As with most things, this becomes a bit clearer with an example. For starters let’s set $k=1$ and $n=2$. Take a look at the following sentence:

I like to eat cheeseburgers. The complete 1-skip-bi-gram is:

{I like, I to, like to, like eat, to eat, to cheeseburgers, eat cheeseburgers}

Not too bad, right? 2

Here’s a slightly trickier example for when $k=2$ (so now we’re looking for any combination of any two words, but they can be up to a distance of 2 apart). The 2-skip-bi-gram is:

{I like, I to, I eat, like to, like eat, like cheeseburgers, to eat, to cheeseburgers, eat cheeseburgers}

Ok, the logic is still easy enough to follow. So let’s ramp it up yet again to check if we really understand. Let’s set $k=1$ and $n=3$. So, a few examples of the 1-skip-tri-grams are: {I like to, I like eat, I to eat, like to eat, like eat cheeseburgers, …}

The key point, again, is that the maximum distance between any neighbouring word must have a distance less than $k$. This is rarely ever pointed out or emphasized online, and has led to much head-scratching when trying to understand how people determine the skip-grams for certain examples. These details become important if you’d ever want to write your own skip-gram generator, for instance (which I plan on doing in the future for a bit of a challenge).

## Why should I care?

Skip-grams are cool and all, but what are they actually good for? Put simply, skip-grams are a decently good way of encoding the context (sometimes referred to as the co-occurrences) in which words occur, but don’t create datasets that are as sparse (another interesting topic) as vanilla n-grams.

The reason we’re talking about skip-grams is that they form the core sample of the data that is fed into the surprisingly-effective Skip-Gram Model, which was incorporated later with the now extremely famous Word2Vec that exhibited extraordinary syntactic and semantic understanding in its word representation 3. The original paper has so many citations by now that it’s not even worth trying to keep up.

The reason Word2Vec set the world on fire (at least in part) was the Skip-Gram Model’s demonstration of semantic understanding of language. It is surprisingly good at understanding that “man” is to “king” as “woman” is to “queen”. The classic example you’ll find littered everywhere online is “queen” = “king” - “man” + “woman”, and Word2Vec’s vector representation of these words have exactly this linearity property in its vector representations that makes this analogical reasoning possible.

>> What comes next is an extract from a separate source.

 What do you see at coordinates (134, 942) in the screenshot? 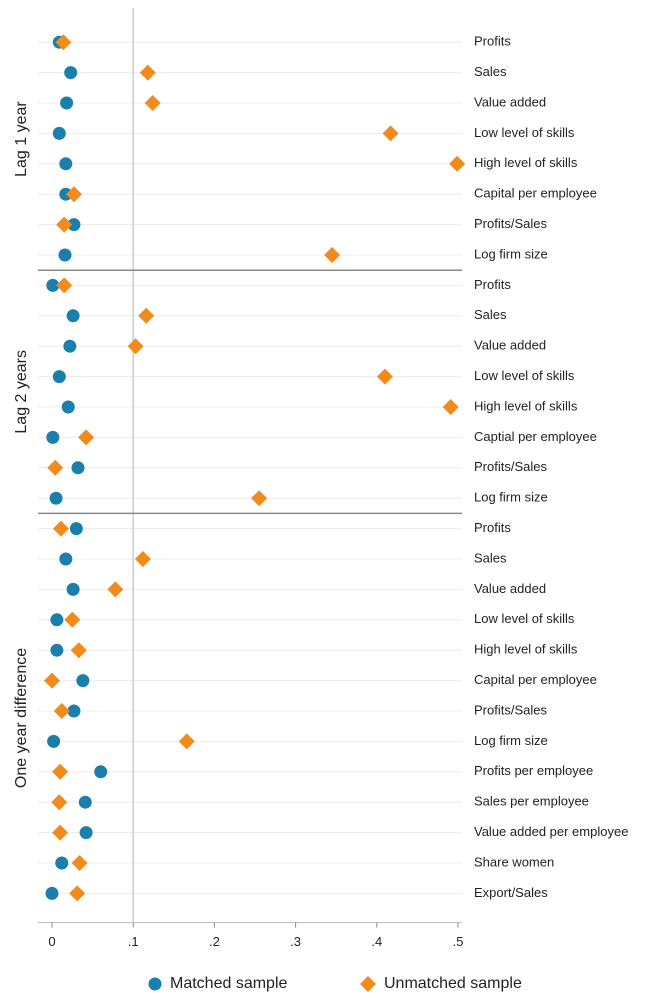
I see `x-tick-label: .1` at bounding box center [134, 942].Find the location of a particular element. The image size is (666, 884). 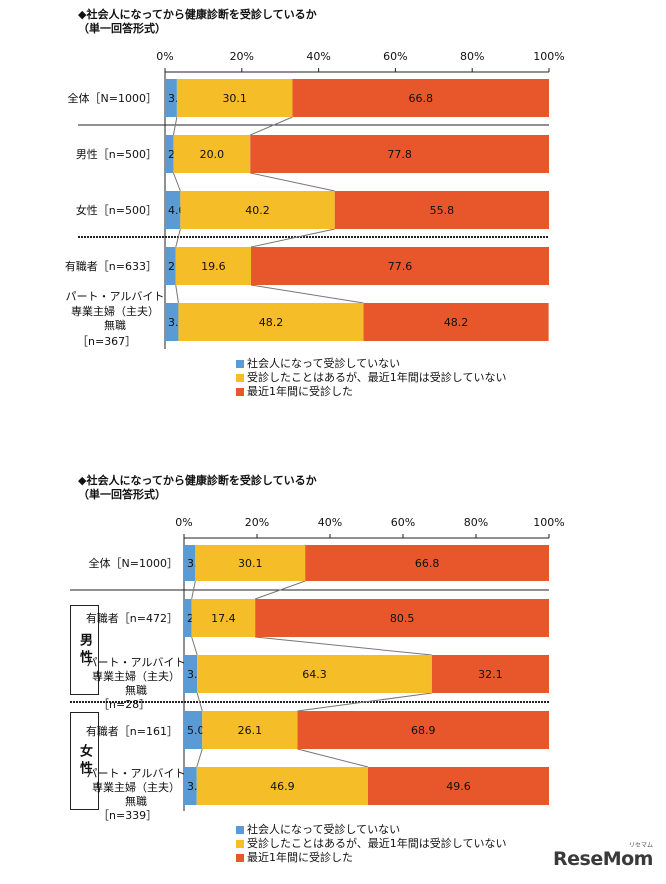

data-label: 68.9 is located at coordinates (424, 730).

Well, that, and the fact that it’s super efficient to train due to its RNN architecture plus some smart speed-ups (or at least was compared to other models at the time — things have gotten much better since) and so could be realistically fed magnitudes more data. The empirical results were hilariously good compared to anything else at the time.

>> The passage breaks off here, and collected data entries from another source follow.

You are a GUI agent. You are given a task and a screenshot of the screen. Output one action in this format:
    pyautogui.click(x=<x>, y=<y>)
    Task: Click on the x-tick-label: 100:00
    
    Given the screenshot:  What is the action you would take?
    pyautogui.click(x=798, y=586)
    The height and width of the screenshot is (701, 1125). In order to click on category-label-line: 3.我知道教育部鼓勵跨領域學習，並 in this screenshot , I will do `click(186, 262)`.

But more on that once we try and figure the Word2Vec model out properly.

## Conclusion

Today you’ve hopefully learned what Skipgrams are, how do derive our own from a sentence and why they’re important in the world of NLP. There are, of course, other ways of encoding text but I’ll cover these topics as I feel the need arise. For now we’ll stop here.

Till next time!

## Footnotes

1 A Closer Look At Skip-Gram Modelling, Gutherie et al.

2 Let’s pause for a moment before we continue. Surely I could also include subsequences such as “like I” and “to like”, and so on? They are also combinations of words less than distance $k$ apart, after all. From what I’ve been able to gather, the jury is very much still out on whether to include these “negative direction” combinations in the final skip-gram set — particularly once we start looking at various Natural Language Processing (NLP) models. Word2Vec doesn’t care about word order, for example, and so includes the “negative direction” combinations, whilst others do not in a bid to garner additional information from word order. So whichever flavour of skip-gram to use depends very much on what you’re trying to accomplish. We’ll touch on this at a later point once we start looking at what we’ll be using skip-grams for.

For simplicity’s sake, for now we’ll stick to the rule of “only unique combinations of words”.

3 More on this later when we talk about Word2Vec in a separate post.